In November, HSD announced that two of the 15 providers had settled overbilling allegations with the department and their Medicaid funding would be restored. Santa Fe-based Presbyterian Medical Services repaid $4 million and Youth Development Inc. of Albuquerque repaid $240,000.
Earlier, shortly after cutting off Medicaid funds to the providers last summer, HSD restored them to a Raton nonprofit, Service Organization for Youth.
The providers and the public are still in the dark about what the Public Consulting Group audit revealed.
The nonprofits “have been done a grave injustice — they still have no idea what the accusations are,” said Sen. Bill O’Neill, D-Albuquerque. “And by now, most if not all of them are out of business.”
Papen’s bill gets at the crux of HSD’s actions last year: its determination that there were “credible allegations of fraud” — a term in federal law — against the providers. That paved the way for the agency to freeze their funding, refer them to the attorney general and replace them.
The bill defines “credible allegation of fraud” and makes clear that inadvertent billing errors would not constitute Medicaid fraud. And it would allow Medicaid providers against whom the department finds a “credible allegation of fraud” to go to state District Court for a review of that determination.
Eight of the 15 providers went to federal court last summer requesting that Medicaid funding be restored and “name-clearing” hearings held.
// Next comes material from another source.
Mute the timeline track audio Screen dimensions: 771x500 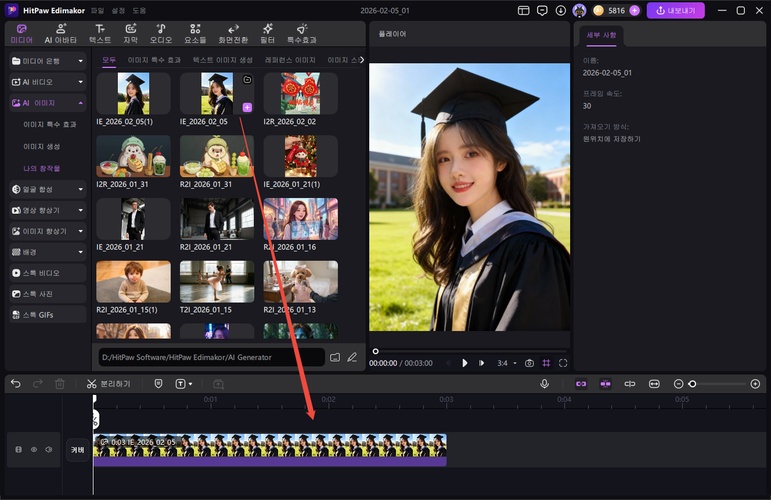coord(48,450)
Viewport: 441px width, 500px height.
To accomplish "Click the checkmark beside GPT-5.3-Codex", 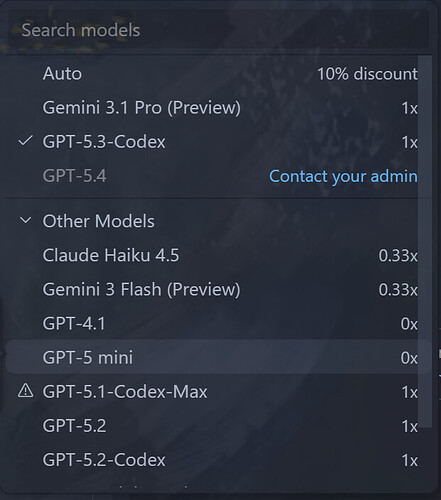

But a judge denied the temporary restraining order, saying the providers hadn’t established that their legal arguments would prevail in their lawsuit.
O’Neill is sponsoring legislation that would tighten the “credible allegation of fraud” process, plus give providers more recourse to get their payholds lifted.
The HSD under federal regulations has the discretion to not suspend — or to restore — all or part of a provider’s Medicaid funding for “good cause.” All 15 providers asked for “good cause” exceptions: only one had its Medicaid funding fully restored.
The HSD didn’t put out to bid the audit of the 15 providers before awarding the $3 million contract to Public Consulting Group. Nor did HSD seek bids to replace the New Mexico behavioral health providers before it awarded nearly $17.9 million in contracts to five Arizona companies.
Sen. Tim Keller, D-Albuquerque, is sponsoring a bill to tighten up the state procurement law, which currently allows an exemption for health contracts. Keller says the exemption creates “a gaping hole in the procurement code and the transparency of state contracting,” and means major contracts are done without competitive bidding, a process for protesting them, or in-state preferences for local companies.
His legislation would also limit contracts issued in emergency situations — to investigate alleged fraud or fill in for suspended providers — to three months.
Keller also proposes a far broader fix: a change to the state constitution creating a Health Care Cost and Transparency Commission to oversee and monitor how the state spends hundreds of millions of health care dollars.